As the food festival season hits its peak, thousands of foodies like me will be enjoying a favourite festival treat—churros.

Eating churros as a street food isn't traditional churros are best enjoyed for breakfast, dipped into thick hot chocolate or served with café con leche.

I’ve decided that I’ll be showing people at Bakewell festival of baking how make their own churros to enjoy at home with the family.

Like most food stories history is divided on how exactly churros came to us.

One story says that Portuguese sailors on thier many voyages discovered a similar looking food in Northern China called “YouTiao

They brought back the technique (fried flour stick), and changed it to make it a sweet dessert instead of a salty stick. 

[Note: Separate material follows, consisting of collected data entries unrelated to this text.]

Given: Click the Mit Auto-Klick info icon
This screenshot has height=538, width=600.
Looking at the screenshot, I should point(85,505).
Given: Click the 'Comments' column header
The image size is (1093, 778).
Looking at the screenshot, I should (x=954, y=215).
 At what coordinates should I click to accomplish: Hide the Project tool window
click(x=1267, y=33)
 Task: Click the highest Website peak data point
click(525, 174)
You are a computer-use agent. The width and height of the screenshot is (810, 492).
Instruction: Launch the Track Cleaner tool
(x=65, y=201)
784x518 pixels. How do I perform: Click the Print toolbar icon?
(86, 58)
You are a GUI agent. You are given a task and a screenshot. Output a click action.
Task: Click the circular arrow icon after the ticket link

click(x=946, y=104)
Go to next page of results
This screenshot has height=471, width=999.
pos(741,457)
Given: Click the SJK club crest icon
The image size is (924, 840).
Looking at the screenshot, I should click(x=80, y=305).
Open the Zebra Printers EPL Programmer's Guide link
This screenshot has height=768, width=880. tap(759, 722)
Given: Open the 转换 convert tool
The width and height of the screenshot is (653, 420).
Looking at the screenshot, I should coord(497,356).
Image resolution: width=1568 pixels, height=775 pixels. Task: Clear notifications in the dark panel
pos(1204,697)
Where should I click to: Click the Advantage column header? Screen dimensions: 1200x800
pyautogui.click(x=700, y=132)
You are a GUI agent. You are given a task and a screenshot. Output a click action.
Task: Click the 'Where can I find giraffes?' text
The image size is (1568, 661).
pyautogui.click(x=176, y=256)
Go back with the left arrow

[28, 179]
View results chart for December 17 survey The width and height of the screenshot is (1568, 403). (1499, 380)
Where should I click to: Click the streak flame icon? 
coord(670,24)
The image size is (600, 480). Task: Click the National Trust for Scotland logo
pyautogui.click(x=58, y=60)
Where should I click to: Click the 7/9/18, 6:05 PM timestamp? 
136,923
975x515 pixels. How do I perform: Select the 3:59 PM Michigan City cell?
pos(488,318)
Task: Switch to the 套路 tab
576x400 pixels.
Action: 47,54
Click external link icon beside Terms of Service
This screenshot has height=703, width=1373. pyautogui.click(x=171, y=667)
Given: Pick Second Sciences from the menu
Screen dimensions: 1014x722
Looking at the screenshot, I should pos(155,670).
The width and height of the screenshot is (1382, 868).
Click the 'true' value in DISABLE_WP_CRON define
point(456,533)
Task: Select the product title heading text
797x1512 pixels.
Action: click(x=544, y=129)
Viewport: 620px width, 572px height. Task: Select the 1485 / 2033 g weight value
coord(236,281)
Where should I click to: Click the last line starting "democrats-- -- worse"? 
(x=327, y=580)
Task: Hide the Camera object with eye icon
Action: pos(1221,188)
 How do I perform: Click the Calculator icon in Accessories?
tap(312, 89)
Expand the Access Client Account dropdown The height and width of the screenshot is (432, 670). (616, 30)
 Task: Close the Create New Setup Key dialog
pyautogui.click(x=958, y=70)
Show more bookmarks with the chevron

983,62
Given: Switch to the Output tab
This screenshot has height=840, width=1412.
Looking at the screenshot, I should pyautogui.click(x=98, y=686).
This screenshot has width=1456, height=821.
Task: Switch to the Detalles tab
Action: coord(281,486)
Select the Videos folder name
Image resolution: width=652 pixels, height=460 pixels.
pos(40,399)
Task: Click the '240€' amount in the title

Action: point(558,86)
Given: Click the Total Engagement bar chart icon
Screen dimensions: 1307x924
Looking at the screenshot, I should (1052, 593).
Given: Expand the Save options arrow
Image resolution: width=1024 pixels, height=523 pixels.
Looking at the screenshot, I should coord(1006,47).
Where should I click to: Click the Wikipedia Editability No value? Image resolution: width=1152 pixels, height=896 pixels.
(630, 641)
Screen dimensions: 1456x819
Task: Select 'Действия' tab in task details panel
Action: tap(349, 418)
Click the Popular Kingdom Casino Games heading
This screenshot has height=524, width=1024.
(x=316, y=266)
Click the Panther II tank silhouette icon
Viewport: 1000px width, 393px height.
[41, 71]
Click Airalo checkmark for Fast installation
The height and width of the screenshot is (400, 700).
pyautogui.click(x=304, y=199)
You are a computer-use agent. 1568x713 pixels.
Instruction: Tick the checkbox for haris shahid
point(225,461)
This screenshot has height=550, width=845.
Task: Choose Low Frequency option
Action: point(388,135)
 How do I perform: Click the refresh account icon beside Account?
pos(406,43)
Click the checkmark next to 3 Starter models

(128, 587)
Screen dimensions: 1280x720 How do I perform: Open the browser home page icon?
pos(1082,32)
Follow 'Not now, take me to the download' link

The Spanish heard of the new culinary treat from their neighbours, and put their own spin on it by passing the dough through a star-shaped tip which gives the churro its signature ridges.

Another story and my favourite! says that nomadic Spanish shepherds invented them. Whilst staying high in the mountains with the flocks and not access to pastry shops, the sweet toothed shepherds created churros, which were easy for them to cook in frying pans they took with them over an open fire. there is a breed of sheep called the “Navajo-Churro”, descended from the “Churra” sheep the horns of these sheep look similar to churros.

Whether Portuguese sailors, Spanish shepherds, or the Chinese get the credit for inventing the churro, it was during the 16th century, Spanish explorers brought Churros to every port of the new world. They quickly became local favourites and this may be why many countries claim Churros as their own.

When Hernando Cortez returned to Spain with the secret of Aztec chocolate, the custom of chocolate con churros began.

Nowadays, piping hot chocolate sauce, prepared thick in the Spanish fashion, is still the favoured Churro accompaniment.

Straight or spiral-shaped, with or without a dusting of cinnamon and sugar, dipped in chocolate or straight out of a greasy paper bag on the street, churros, in all their creative variations, will continue to be one of my summertime favourites – and with a recipe in hand, maybe a breakfast hit in wintertime favourite, too.